» **TASK**: Format the lines of the entries below as a numbered list, skipping any blank lines and leaving the images out.

» **SOURCE MATERIAL**:
####

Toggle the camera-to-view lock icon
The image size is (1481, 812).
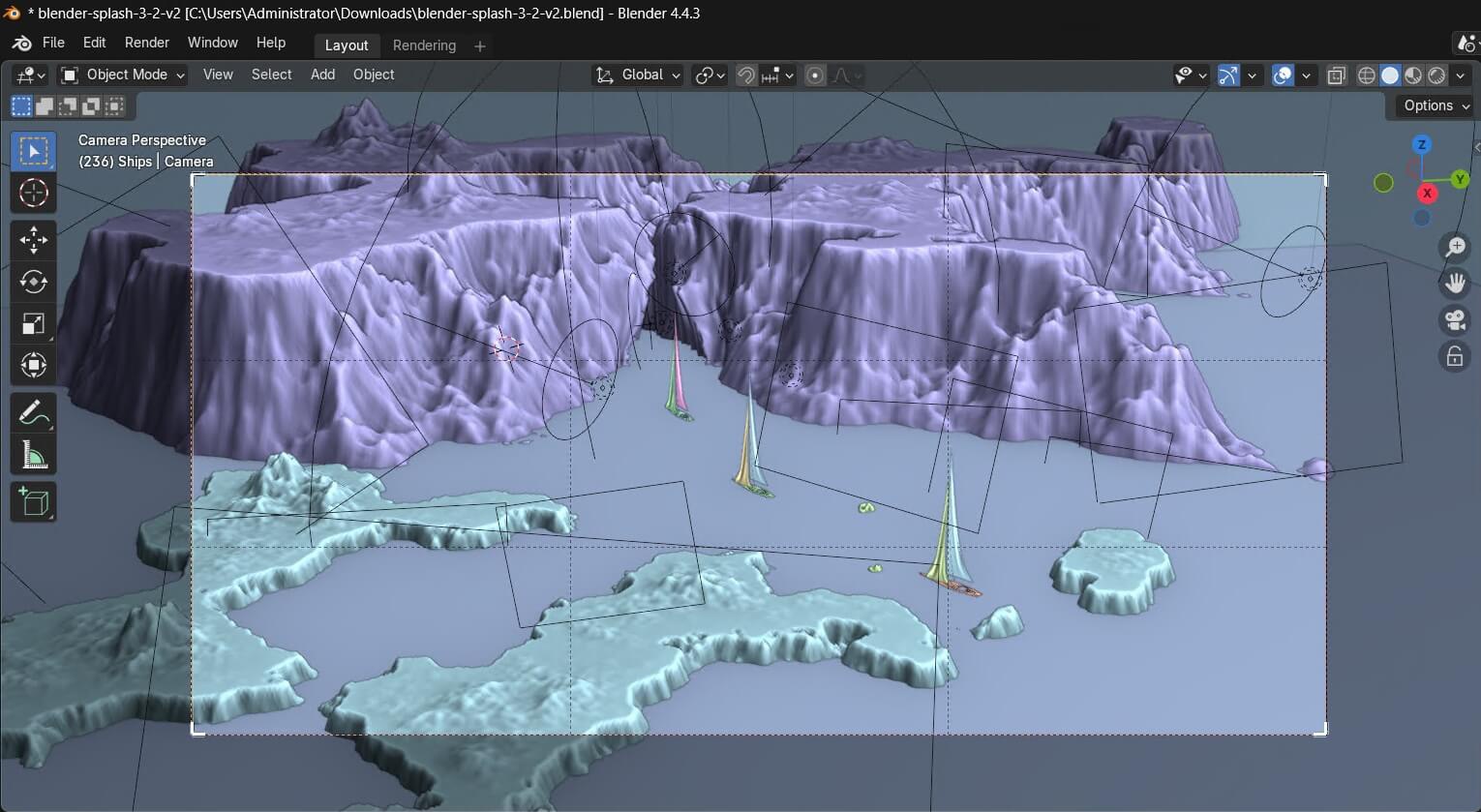[x=1454, y=357]
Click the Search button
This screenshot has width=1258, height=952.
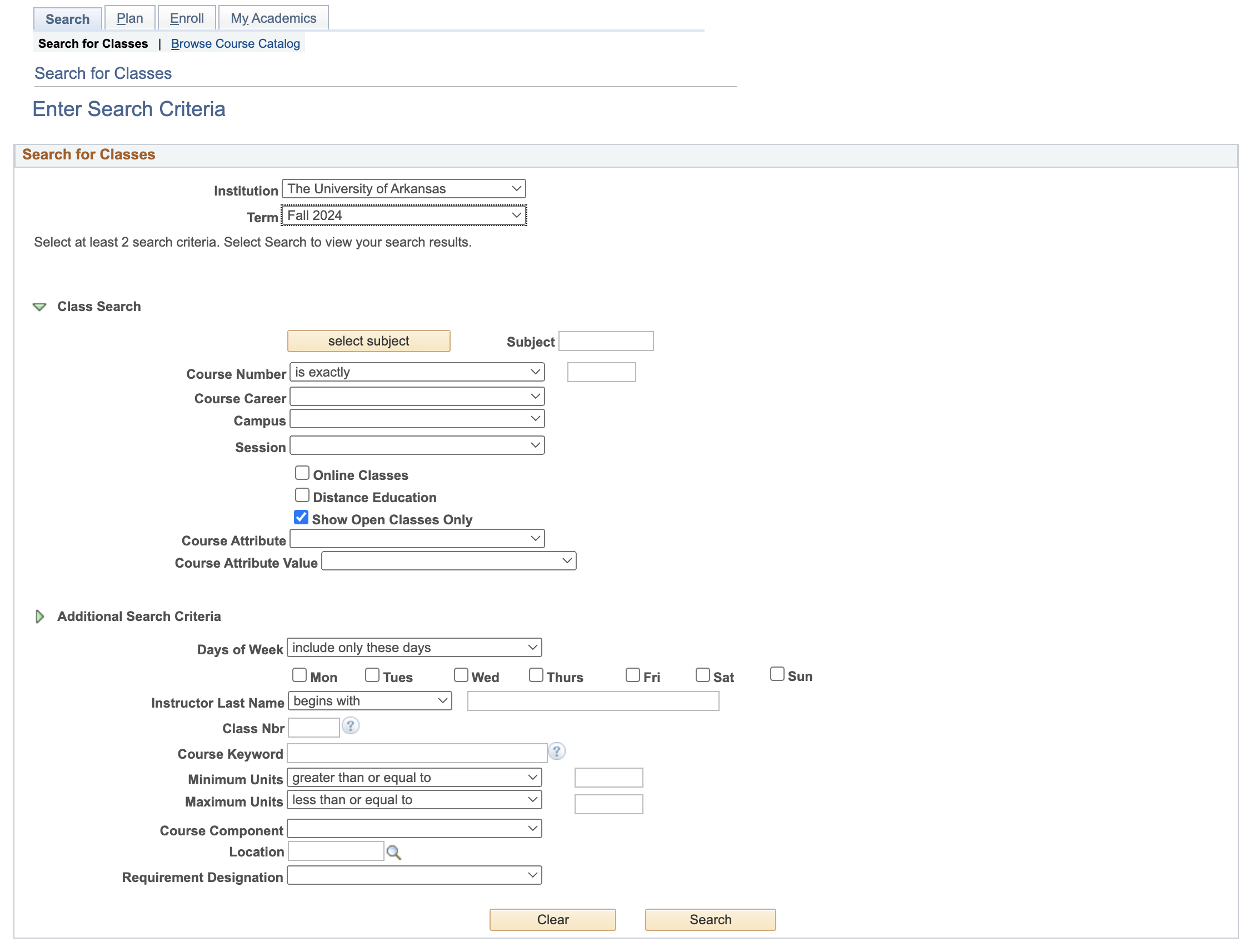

####

» **FINISHED EXERCISE**:
1. Toggle the camera-to-view lock icon
2. The image size is (1481, 812).
3. [x=1454, y=357]
4. Click the Search button
5. This screenshot has width=1258, height=952.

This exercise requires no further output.